WhereHadoop
Table of Contents
- 1 OH HADOOP, WHERE ART THOU?
- 2 Step Back
- 3 Doesn't Exist
- 4 Multiple Systems
- 5 Transforming Data
- 6 Contrast
- 7 Example: Metrics
- 8 Metrics Server
- 9 Contrast "Processing"
- 10 Transform Data
- 11 Building MyISAM files
- 12 Database Views
- 13 System Views
- 14 Contrast
- 15 Source: MySQL
- 16
S3mysqldump
- 17
mysqldump
- 18 Upload to S3
- 19 Table Change Log
- 20 Hadoop Merge
- 21 Alternatives
- 22 Overview
- 23 Example: Autosuggest
- 24 Example: Externally
- 25 Tips: Input
- 26 Logging Format
- 27 Resources
- 28 Tips: Output
- 29 Outputs
- 30 Resources
- 31 Take Aways
- 32 Thank You
1 OH HADOOP, WHERE ART THOU? center
1.1 Hi notes
- Engineering Manager on one of Yelp's Data mining teams
- Lots of interesting talks specifically about Hadoop
- This talk is a bit different: it's about the stuff around Hadoop
- How does Hadoop fit into our ecosystem, and some useful analogies that I use when thinking about how to best use it
2 Step Back
- What's the ideal data store?
- Fast: ingestion, point lookups, analytics, batch processing
- Big: user data, all events, no archiving
- Flexible: no downtime for schema changes, hold any type of data without preparation
2.1 Ideal notes
- We want something that is fast, in all the ways. OLTP, OLAP, machine learning. We want an algorithm, we run it on this data storage
- Obviously we need to handle tons of data, and we're realizing it can be best to throw nothing away
- One of the rallying cries for NoSQL is ability to just throw stuff into a data storage without planning a consistent schema ahead of time. So let us do that!
- Store and process any type of formatted data, not just text with arbitrary fields: multimedia, like images or video.

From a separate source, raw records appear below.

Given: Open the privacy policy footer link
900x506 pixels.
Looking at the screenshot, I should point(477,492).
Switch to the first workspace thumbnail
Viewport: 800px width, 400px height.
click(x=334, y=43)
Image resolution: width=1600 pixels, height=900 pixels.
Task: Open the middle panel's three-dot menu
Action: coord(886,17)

- Who has this data store? Who has a single place that can handle all these things?
3 Doesn't Exist center
3.1 Unfortunately notes
- Unfortunately, this data store doesn't exist
- Engineering is fundamentally about trade-offs, and when making a system fast for one purpose, you might make it unsuited for another
- So what do we do? Can't have what we want, so we throw a fit. right?
4 Multiple Systems
- Use systems well suited for a purpose
- Different purposes => different systems
- Trade-off: management complexity
4.1 No Fits notes
- So we can't have it all in one system, we use multiple systems
- We'll get into the specifics later, but the big idea, and one you've heard before, is use the tool for the job
- Now, we're still making a trade-off here! Managing multiple systems is typically more difficult than an all-in-one system
5 Transforming Data
- Most important management problem: having the right data!
- Hadoop transforms data from a format required for one purpose, to a new format required for another
- Create an independent view of the data
5.1 Answer notes
- Ultimately, this is the answer to the question "Oh Hadoop, where Art thou?"

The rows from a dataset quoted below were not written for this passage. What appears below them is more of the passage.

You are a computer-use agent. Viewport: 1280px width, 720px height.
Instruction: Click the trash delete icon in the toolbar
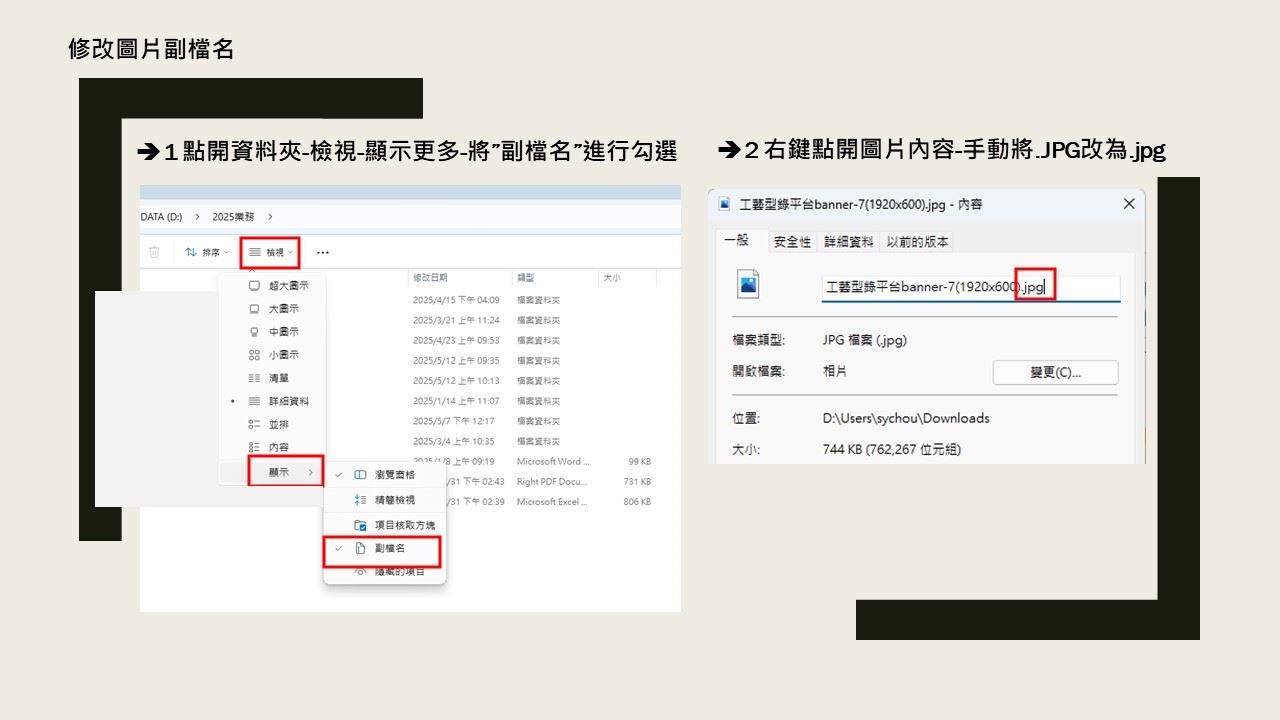pos(155,252)
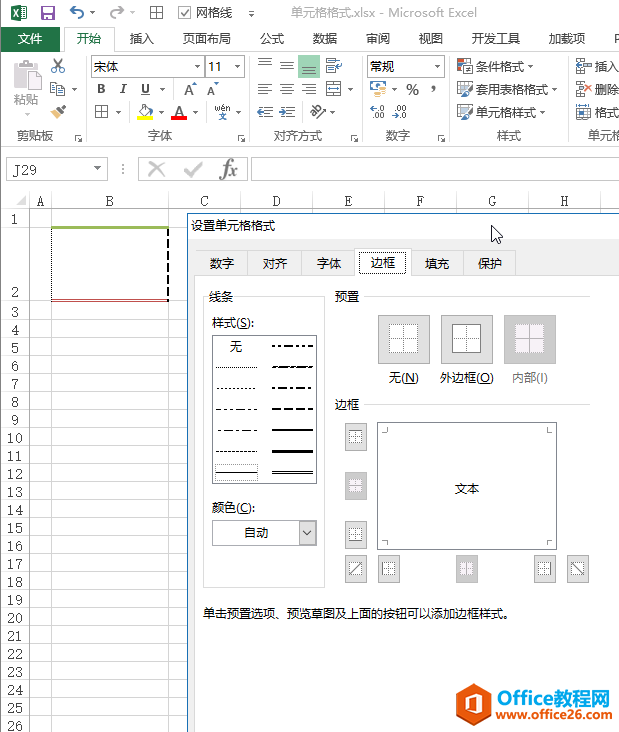The image size is (619, 732).
Task: Click the Format Painter brush icon
Action: point(58,112)
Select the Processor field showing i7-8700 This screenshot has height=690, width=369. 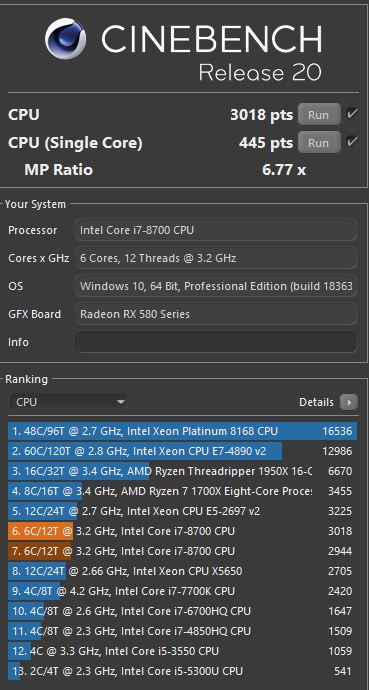click(x=216, y=230)
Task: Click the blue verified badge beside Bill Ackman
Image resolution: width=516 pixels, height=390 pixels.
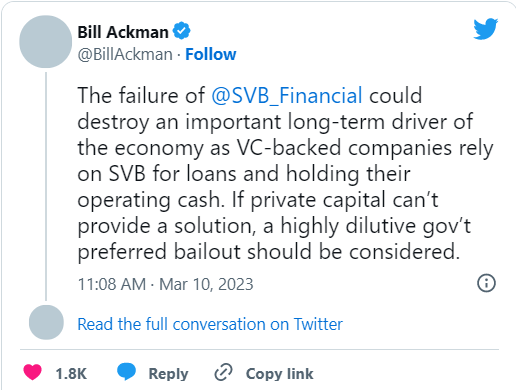Action: click(x=181, y=31)
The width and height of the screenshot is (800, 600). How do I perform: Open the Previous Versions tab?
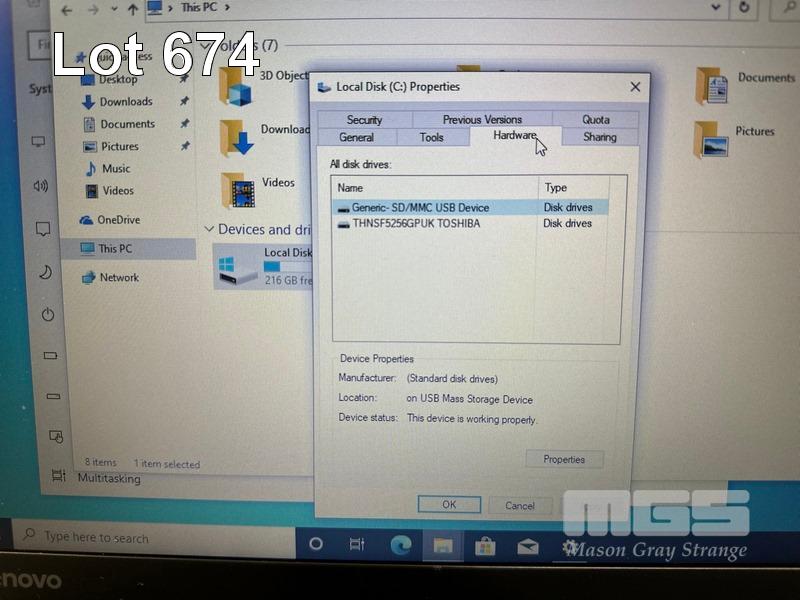482,119

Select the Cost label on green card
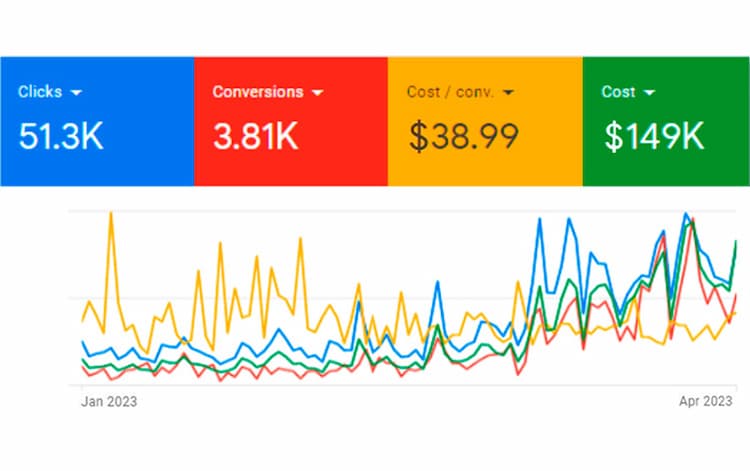click(618, 92)
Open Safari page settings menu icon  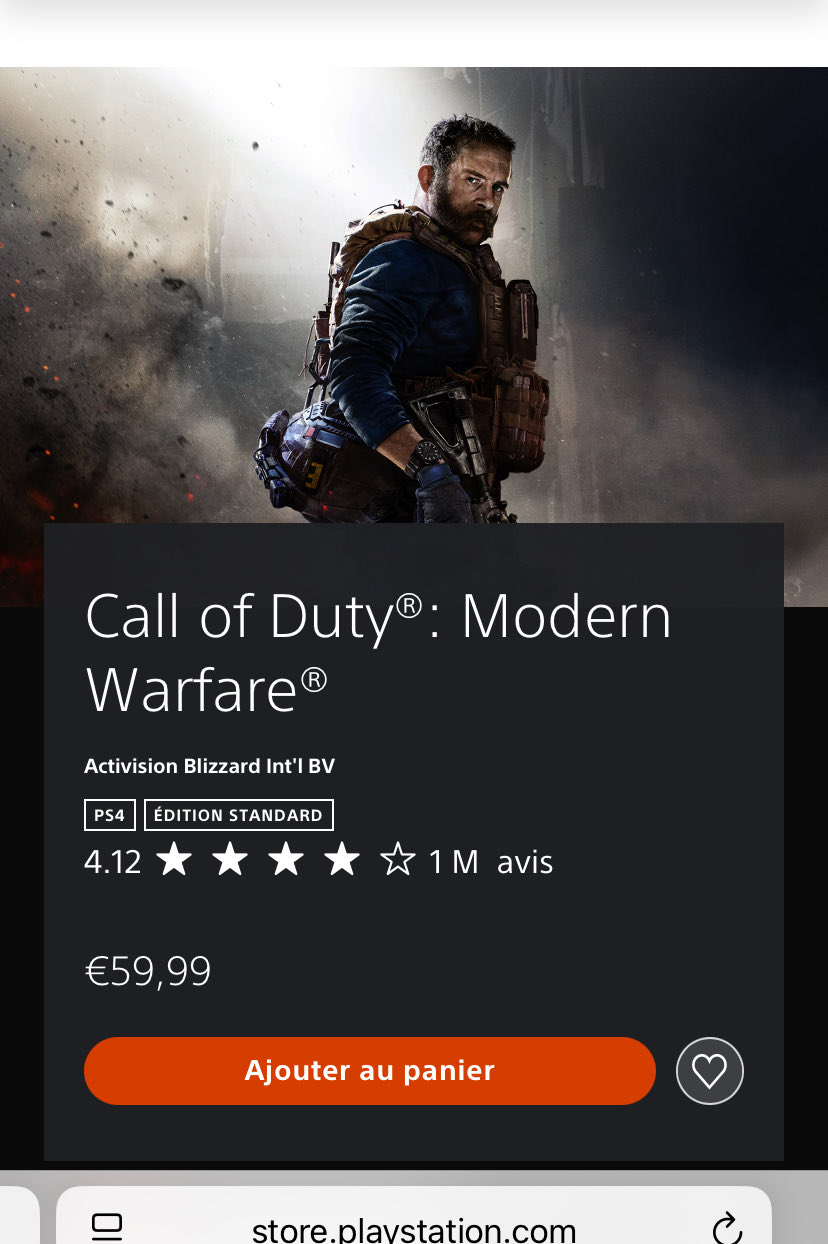[x=106, y=1226]
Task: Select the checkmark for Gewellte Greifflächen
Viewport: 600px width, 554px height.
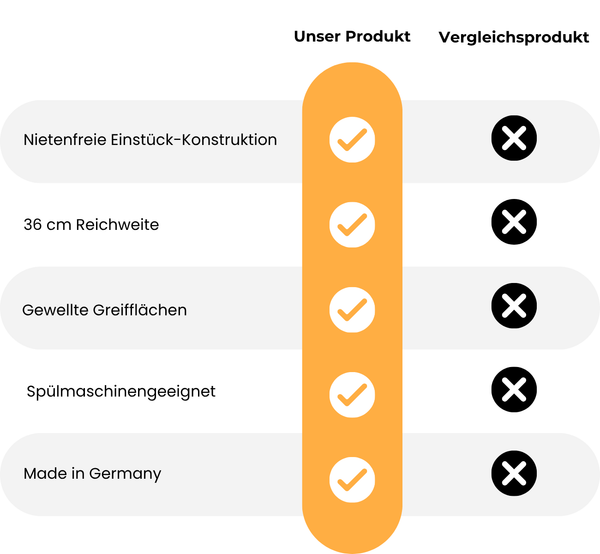Action: click(x=352, y=308)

- Hadoop is in the middle of all of the systems that have been chosen to fulfill a specific purpose
- "view" has a specific database meaning that I think is appropriate for Hadoop. I'll explain this a bit.
- but first: of course Hadoop transforms data… don't all programs? How is this way of thinking different?
6 Contrast two_col
- You have big data? You need a Hadoop.
- Analytics too slow? You need a Hadoop.
- Running out of memory? You need a Hadoop.
6.1 Alternatives notes
- The alternative to this view that Hadoop's best fit is transforming data for appropriate systems is that Hadoop is the solution itself for whatever problem you have
- Most typical is "too much data? use Hadoop to process it", but lots of variation
- This puts too much focus on Hadoop, and not enough on the surrounding systems
- How do those systems recover from error? How do we know what the source of truth is? Can we re-run processing if there is more data?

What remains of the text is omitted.